Editor’s Note: Carol Costello anchors the 9 to 11 a.m. ET edition of CNN’s “Newsroom” each weekday. The opinions expressed in this commentary are hers.
For Christians living in parts of the Middle East, going to mass on Christmas Eve is an act of courage
Carol Costello: Talking with an Iraqi Catholic nun made her feel gratitude
I love Christmas Eve. Midnight Mass is the best. I desperately wanted to celebrate midnight Mass at the magnificent St. Patrick’s Cathedral in New York, until I found out that would be impossible. The mass is “sold out.”
As the St. Patrick’s website explains: “We receive thousands of requests each year and send tickets, first-come-first-serve, by the date they are received. We start accepting ticket requests at the end of the summer.”
Who knew midnight Mass at St. Patrick’s Cathedral was the hottest ticket in town? But, as I thought more deeply about my extreme disappointment, I felt ashamed.
Yes, it would be amazing if I could worship at St. Patrick’s – where Pope Francis prayed just a few months ago – but the fact I am able to celebrate Christ’s birth in any church, anywhere – without fear – ought to be enough.
For Christians living in parts of the Middle East targeted by militants, going to Mass on Christmas Eve is an act of courage.
A few weeks ago, I talked via the Internet with Sister Ban Saaed, an Iraqi Catholic nun living in a refugee camp under Kurdish control. The connection was tenuous, but our conversation taught me something I never needed to learn in Sunday school: Gratitude for the freedom to practice not just my Catholic faith, but any faith I wished.
“Our identity is very difficult … in our country,” Sister Ban told me from a Kurdish controlled area in Iraq. “We would like to live our lives in peace, but we haven’t seen peace since we’ve been born.”
Sister Ban lives with other Christians in a shipping container outfitted with intermittent electricity in a refugee camp near the city of Irbil. It’s a far cry from her life in the ancient biblical area of Nineveh, modern day Mosul, Iraq. There, the U.S.-educated Sister Ban lived in a convent with dozens of other Dominican Sisters. She had successfully established Montessori schools to educate hundreds of Iraqi children.

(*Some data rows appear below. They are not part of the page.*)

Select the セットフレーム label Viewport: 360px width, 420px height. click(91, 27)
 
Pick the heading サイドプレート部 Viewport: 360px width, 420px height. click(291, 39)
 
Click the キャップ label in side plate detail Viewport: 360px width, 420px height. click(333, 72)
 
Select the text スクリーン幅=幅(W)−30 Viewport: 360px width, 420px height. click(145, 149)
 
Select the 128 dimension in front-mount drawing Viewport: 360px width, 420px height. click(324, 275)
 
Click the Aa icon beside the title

But all that disappeared on August 6, 2014. That’s the day ISIS came and told the sisters they had three choices: Pay a tax to practice their Christian faith, convert, or die.

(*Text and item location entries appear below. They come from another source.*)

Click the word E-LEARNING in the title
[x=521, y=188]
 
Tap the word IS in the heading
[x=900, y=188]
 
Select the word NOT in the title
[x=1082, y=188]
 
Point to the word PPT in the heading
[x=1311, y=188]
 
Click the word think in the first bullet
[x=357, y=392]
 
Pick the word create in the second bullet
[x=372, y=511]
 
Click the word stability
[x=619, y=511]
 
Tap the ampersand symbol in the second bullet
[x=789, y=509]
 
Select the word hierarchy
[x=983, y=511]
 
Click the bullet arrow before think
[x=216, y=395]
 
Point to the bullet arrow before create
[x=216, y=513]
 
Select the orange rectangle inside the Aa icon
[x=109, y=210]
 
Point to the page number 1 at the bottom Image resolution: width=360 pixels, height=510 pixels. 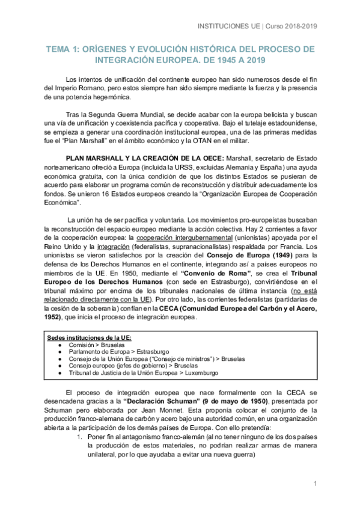pyautogui.click(x=315, y=484)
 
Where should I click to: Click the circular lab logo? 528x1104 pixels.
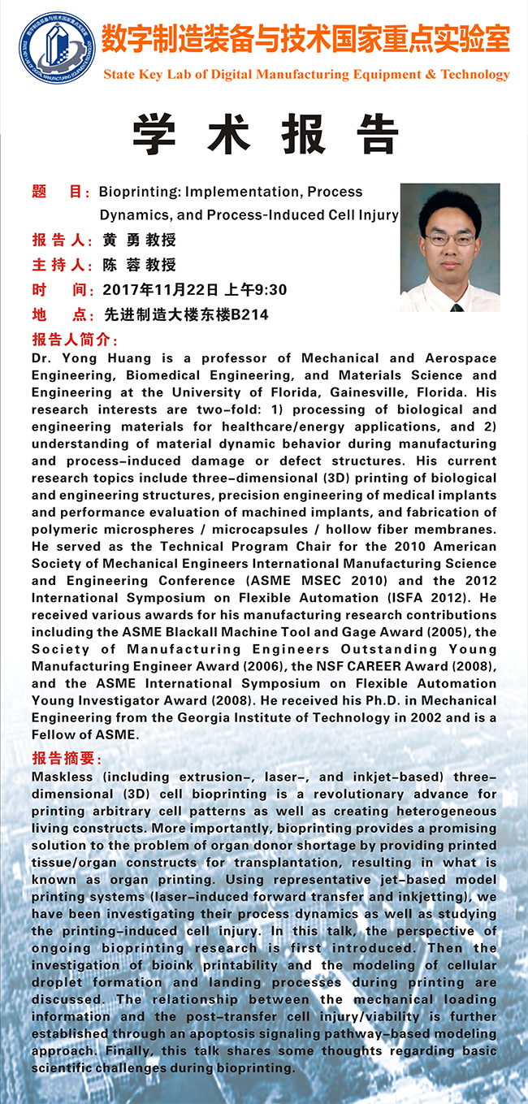[57, 47]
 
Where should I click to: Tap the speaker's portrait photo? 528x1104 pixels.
[449, 248]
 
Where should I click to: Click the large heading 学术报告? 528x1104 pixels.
[265, 135]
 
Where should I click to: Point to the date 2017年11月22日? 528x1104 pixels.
[161, 290]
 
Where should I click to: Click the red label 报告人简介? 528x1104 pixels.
[76, 340]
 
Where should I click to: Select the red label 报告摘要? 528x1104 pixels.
[67, 759]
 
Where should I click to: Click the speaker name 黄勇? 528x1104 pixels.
[121, 241]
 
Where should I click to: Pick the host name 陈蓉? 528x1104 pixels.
[121, 266]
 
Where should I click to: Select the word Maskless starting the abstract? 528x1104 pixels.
[63, 777]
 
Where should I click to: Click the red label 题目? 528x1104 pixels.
[60, 193]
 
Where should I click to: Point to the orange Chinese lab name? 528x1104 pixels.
[305, 38]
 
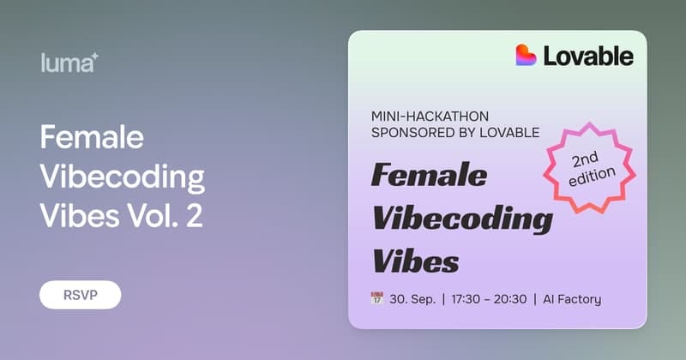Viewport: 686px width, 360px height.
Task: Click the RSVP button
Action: click(x=80, y=295)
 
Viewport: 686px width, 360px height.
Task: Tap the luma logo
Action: click(x=69, y=63)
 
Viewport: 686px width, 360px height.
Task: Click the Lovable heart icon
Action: click(x=526, y=55)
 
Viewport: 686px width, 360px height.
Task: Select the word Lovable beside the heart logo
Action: click(x=588, y=56)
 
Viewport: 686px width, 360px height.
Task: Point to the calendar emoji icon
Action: click(x=376, y=298)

“They left with the Christian community because the sisters would never convert and they didn’t have money to be paying taxes,” Sister Donna Markham, president of Catholic Charities USA, told me.
Sister Ban has not only stuck by her fellow Christians, but also has set up makeshift schools for hundreds of displaced Iraqi children. She worries, though. The children have witnessed horrific violence perpetrated by ISIS terrorists, and in spite of her master’s degree in special education, she fears she does not have the skills to help them.
“Sometimes they fight with each other and become aggressive,” she told me. “So we have a special table with two chairs. We call it a peace table. We let them [the children] talk about why they hurt each other.”
Sister Ban tells them there is no need to fight; they are safe now. But the children, even the youngest, want to go home to Iraq. She told me the children see fighting ISIS as their only way to return home.
Iraq's Assyrians battle ISIS for survival
“I’m talking about the 4- and 5-year-old children; the children that we are working with,” Sister Ban said. “We ask them: ‘What would you like to be in the future?’ One of our children said that ‘I would like to become a soldier so I can go fight ISIS and then we can go [back] to our country.’ “
I wish I had asked Sister Ban how she was celebrating Christmas this year, but our tenuous Internet connection broke down. She later texted me saying that her father had died. I can’t imagine how painful life must be for her now.
Still, I bet her faith is as strong as ever. Her last words to me were about how Americans can help. No, she and the other sisters do not want to escape to the United States. They want our prayers.
Like the children they serve, the sisters just want to go home. “We are asking for your prayers, because your prayers support us,” she told me. “We would like to live in dignity because we’ve lost our dignity.”